Le commissaire européen en charge de l'Agriculture, Dacian Ciolos, a promis mardi de contribuer à davantage de transparence concernant les matières premières agricoles, en s'engageant à publier à partir de l'automne les prévisions de marché à court terme.


Selon Dacian Ciolos, l'UE va faire la transparence totale sur ses
prévisions de marché à court terme dès l'automne 2011.
(© Terre-net Média)

« Je vais prendre un engagement très concret: l'Union européenne va faire la transparence totale sur ses prévisions de marché à court terme dès l'automne 2011 », a déclaré le commissaire lors d'une conférence à Bruxelles consacrée à la volatilité des prix des matières premières. Ces données concerneront « les céréales, les oléagineux, le lait et les produits laitiers et les viandes », a-t-il précisé.

Selon son entourage, les données pourraient être publiées régulièrement à partir du mois d'octobre. Cela suppose également la mise en place d'un système de collecte de données à l'échelle européenne, dans le cadre duquel les Etats de l'UE informeraient la Commission de l'état des stocks privés et publics, auxquels s'ajouteraient les données des stocks d'intervention européens, a-t-on précisé dans l'entourage de M. Ciolos.

« Il n'y a pas d'information sur les stocks »

Le président français Nicolas Sarkozy, mardi à Bruxelles, a mis en garde contre la hausse du prix des matières premières, qui constitue selon lui « une des principales » menaces pesant sur la croissance mondiale.
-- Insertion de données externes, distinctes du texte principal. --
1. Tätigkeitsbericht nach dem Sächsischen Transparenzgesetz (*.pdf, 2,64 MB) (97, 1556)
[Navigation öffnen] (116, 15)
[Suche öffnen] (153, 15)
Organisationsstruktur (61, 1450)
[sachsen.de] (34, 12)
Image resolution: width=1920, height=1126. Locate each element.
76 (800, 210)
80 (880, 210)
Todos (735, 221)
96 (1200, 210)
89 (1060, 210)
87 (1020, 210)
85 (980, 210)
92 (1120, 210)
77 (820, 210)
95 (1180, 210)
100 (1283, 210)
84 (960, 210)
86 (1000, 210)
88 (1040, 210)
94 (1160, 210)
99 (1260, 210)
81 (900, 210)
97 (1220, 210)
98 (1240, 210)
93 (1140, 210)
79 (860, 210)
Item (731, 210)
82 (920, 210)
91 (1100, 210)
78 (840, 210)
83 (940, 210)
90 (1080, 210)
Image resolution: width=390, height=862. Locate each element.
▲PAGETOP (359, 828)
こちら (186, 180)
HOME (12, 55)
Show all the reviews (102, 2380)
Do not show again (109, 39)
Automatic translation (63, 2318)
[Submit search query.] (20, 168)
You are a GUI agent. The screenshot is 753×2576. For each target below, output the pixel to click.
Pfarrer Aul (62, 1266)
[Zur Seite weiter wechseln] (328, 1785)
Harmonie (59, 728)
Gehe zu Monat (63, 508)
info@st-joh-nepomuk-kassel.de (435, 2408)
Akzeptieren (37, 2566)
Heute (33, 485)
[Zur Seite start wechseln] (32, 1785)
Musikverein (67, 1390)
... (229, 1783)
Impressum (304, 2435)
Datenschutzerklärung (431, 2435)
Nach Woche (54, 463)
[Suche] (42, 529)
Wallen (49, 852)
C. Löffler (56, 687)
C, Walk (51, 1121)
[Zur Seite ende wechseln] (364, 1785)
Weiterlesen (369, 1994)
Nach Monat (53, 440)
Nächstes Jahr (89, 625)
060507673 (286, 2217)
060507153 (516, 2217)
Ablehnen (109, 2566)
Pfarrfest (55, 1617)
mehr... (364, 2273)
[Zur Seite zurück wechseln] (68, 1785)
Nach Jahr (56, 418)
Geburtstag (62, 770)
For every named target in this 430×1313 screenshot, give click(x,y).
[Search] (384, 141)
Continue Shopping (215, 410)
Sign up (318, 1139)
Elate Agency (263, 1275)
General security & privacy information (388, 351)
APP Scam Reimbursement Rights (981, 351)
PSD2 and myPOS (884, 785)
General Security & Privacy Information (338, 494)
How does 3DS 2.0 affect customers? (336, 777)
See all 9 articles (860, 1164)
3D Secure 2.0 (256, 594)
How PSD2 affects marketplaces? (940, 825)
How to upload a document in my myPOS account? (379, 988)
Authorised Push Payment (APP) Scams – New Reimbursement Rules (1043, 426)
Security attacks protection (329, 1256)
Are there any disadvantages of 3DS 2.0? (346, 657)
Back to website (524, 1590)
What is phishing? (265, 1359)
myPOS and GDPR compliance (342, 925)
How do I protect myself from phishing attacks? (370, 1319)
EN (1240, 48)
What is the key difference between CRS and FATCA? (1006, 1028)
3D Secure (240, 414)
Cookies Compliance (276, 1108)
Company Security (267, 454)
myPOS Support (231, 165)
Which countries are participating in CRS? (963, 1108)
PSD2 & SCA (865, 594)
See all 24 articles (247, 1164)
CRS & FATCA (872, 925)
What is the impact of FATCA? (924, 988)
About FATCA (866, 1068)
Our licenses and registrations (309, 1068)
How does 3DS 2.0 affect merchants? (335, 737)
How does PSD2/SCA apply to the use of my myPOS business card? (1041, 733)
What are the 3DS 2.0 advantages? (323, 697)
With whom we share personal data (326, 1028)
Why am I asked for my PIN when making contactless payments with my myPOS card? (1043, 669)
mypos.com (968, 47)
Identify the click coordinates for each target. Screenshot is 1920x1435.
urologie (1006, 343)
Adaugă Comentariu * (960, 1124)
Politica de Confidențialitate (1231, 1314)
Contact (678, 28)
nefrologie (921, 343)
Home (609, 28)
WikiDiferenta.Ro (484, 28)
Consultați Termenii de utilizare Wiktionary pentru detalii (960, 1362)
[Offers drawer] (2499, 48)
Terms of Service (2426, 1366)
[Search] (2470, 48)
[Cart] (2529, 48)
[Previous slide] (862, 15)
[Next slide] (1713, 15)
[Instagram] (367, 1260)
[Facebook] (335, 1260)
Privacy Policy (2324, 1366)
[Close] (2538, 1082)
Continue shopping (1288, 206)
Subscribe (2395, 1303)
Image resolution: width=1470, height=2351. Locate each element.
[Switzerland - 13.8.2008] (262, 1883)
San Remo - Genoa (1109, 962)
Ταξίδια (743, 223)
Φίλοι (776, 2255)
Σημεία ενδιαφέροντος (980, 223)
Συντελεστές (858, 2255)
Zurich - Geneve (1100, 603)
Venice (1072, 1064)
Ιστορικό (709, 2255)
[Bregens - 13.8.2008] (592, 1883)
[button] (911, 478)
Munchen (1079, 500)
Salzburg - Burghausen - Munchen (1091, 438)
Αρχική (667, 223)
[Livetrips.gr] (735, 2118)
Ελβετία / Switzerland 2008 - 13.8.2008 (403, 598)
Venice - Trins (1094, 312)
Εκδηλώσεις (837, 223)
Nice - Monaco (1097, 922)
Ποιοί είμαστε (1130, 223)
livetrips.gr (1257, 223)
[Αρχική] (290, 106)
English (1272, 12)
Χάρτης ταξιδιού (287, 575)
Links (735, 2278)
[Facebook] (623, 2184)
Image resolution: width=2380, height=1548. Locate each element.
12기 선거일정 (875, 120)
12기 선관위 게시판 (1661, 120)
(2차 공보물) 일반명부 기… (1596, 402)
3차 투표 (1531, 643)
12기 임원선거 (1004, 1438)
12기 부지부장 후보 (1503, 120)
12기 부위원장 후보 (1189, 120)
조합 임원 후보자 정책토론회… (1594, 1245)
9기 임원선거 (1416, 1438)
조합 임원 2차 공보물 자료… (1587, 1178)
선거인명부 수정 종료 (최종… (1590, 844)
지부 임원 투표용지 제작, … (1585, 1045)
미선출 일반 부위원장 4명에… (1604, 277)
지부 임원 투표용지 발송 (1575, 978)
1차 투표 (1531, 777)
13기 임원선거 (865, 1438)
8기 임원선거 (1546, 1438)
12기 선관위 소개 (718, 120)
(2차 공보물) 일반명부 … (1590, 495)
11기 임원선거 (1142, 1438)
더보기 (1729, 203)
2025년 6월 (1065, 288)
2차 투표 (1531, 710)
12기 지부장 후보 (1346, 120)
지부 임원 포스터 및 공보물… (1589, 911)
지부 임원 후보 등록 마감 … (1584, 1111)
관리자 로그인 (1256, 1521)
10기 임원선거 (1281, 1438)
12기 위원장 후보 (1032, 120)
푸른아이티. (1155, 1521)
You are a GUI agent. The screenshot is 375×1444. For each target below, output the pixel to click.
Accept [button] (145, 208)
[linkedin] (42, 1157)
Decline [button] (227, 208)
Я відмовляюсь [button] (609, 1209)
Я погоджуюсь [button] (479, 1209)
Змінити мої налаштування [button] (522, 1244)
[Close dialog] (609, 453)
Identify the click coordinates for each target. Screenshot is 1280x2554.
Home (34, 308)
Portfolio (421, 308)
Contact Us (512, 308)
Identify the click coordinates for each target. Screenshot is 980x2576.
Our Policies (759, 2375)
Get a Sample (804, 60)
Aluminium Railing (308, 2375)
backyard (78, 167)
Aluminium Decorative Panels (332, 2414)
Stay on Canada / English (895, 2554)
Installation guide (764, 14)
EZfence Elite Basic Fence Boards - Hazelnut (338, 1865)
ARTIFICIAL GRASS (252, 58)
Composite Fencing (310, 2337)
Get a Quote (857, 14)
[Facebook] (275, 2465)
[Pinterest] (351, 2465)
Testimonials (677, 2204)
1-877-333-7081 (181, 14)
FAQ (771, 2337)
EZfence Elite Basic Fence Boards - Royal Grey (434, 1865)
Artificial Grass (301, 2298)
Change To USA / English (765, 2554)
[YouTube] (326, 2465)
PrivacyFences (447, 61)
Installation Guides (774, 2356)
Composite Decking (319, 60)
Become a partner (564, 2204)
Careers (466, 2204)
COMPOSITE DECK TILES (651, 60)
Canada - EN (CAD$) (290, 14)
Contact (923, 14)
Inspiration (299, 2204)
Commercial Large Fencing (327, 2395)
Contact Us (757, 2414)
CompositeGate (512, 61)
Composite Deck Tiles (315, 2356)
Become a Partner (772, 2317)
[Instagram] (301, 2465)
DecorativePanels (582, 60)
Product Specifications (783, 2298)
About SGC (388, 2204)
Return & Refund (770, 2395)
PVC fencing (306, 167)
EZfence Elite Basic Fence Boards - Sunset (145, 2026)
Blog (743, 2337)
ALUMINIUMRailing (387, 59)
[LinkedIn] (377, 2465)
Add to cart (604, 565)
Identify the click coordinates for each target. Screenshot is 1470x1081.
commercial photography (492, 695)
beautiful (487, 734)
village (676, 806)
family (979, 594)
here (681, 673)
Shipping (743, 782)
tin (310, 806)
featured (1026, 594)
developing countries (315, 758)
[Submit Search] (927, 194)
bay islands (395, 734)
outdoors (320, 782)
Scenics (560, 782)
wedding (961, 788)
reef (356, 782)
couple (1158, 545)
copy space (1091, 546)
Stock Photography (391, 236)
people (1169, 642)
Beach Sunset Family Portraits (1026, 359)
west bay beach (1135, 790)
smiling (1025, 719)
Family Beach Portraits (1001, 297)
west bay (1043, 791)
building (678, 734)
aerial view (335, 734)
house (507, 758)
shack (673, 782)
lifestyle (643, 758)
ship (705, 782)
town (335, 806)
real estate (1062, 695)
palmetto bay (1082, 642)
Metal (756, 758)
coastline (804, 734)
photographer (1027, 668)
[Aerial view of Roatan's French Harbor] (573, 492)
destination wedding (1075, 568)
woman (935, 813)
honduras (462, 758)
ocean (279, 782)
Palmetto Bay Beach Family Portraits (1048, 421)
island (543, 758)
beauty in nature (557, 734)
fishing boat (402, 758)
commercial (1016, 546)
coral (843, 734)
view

M. Sarkozy, qui préside également cette année les G8 et G20, forums des principales puissances économiques, a fait de la lutte contre la hausse des prix des matières premières, énergétiques et agricoles notamment, l'un de ces chevaux de batailles.

Parmi les solutions préconisées par le président français pour contenir les prix des matières premières, figure outre la régulation, une plus grande transparence des marchés. « Il n'y a pas d'information sur les stocks » ni sur « ceux qui font les transactions », ce qui rend le marché « opaque », donc sujet à toutes les spéculations, a déploré Nicolas Sarkozy.